Le fondateur de l'entreprise héraultaise Bio-UV Group, cotée en bourse sur Euronext Growth et spécialisée dans les systèmes de traitement et de désinfection de l'eau de manière naturelle - par ultraviolets, électrolyse de sel, ozone et AOP (processus d'oxydation avancée) -, passe la main quelque vingt-trois ans après sa création. Le 1e mars dernier, Benoît Gillmann, actionnaire de référence de Bio-UV, avait annoncé la cession de ses parts et la nomination de Laurent-Emmanuel Migeon au poste de P-dg. Ce dernier prend ses fonctions officiellement le 14 mars 2023.
LA TRIBUNE - Quel est votre parcours professionnel ?

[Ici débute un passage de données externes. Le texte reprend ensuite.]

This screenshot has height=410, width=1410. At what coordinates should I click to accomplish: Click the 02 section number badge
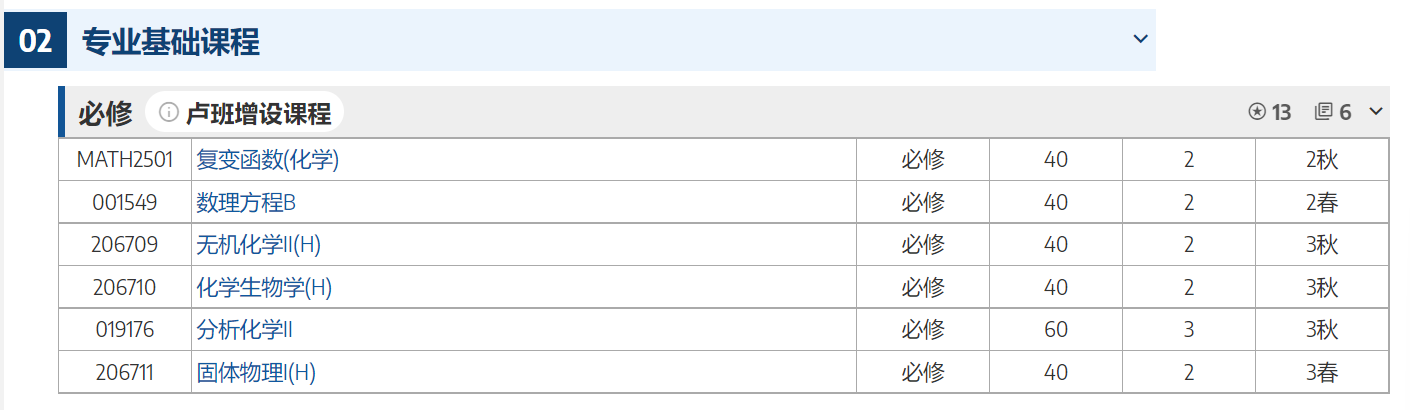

Laurent-Emmanuel MIGEON - Ingénieur agronome de formation et titulaire d'un MBA de l'INSEAD, j'ai passé une dizaine d'années dans l'audit et le conseil. J'ai eu envie de m'orienter dans le monde de l'action plutôt que du conseil et je suis entré chez UCCOAR, une société coopérative viticole, devenue Vinadéis et qui aujourd'hui appartient au groupe InVivo. Pendant dix ans, j'ai travaillé sur la commercialisation, l'innovation et l'irrigation. La passerelle avec Bio-UV, c'est l'eau ! J'ai connu Benoît Gillmann dans les années 2008-2010 alors que j'étais président du pôle de compétitivité QualiMéditerranée (devenu Agri Sud-Ouest Innovation après fusion, NDLR) et lui président du cluster Swelia (devenu Aqua Valley après fusion avec le pôle Eau et le cluster WSM, NDLR)... J'ai ensuite travaillé pendant trois ans chez Eurofins (analyses pharmaceutiques, phytopharmaceutiques, alimentaires et environnementales, NDLR) où j'ai dirigé la branche agro-science à Vergèze (Gard, NDLR). J'en suis parti pour essayer de créer une même structure à la demande d'un fonds d'investissement, puis j'ai travaillé pour Biotek Agriculture à Troyes. Fin 2017, Benoît Gillmann voulait faire entrer Bio-UV en bourse et cherchait quelqu'un pour l'épauler. Je suis entré dans l'entreprise en tant que directeur général délégué en janvier 2018. L'entrée en bourse a été bouclée en juillet 2018, avec une levée de 10 millions d'euros. J'ai ensuite accompagné l'acquisition de l'entreprise écossaise Triogen en septembre 2019, qui nous apportait une technologie que nous n'avions pas, l'ozone, puis l'acquisition de l'entreprise toulousaine Corelec en novembre 2021, et la levée de 12, 7 millions d'euros en octobre 2020.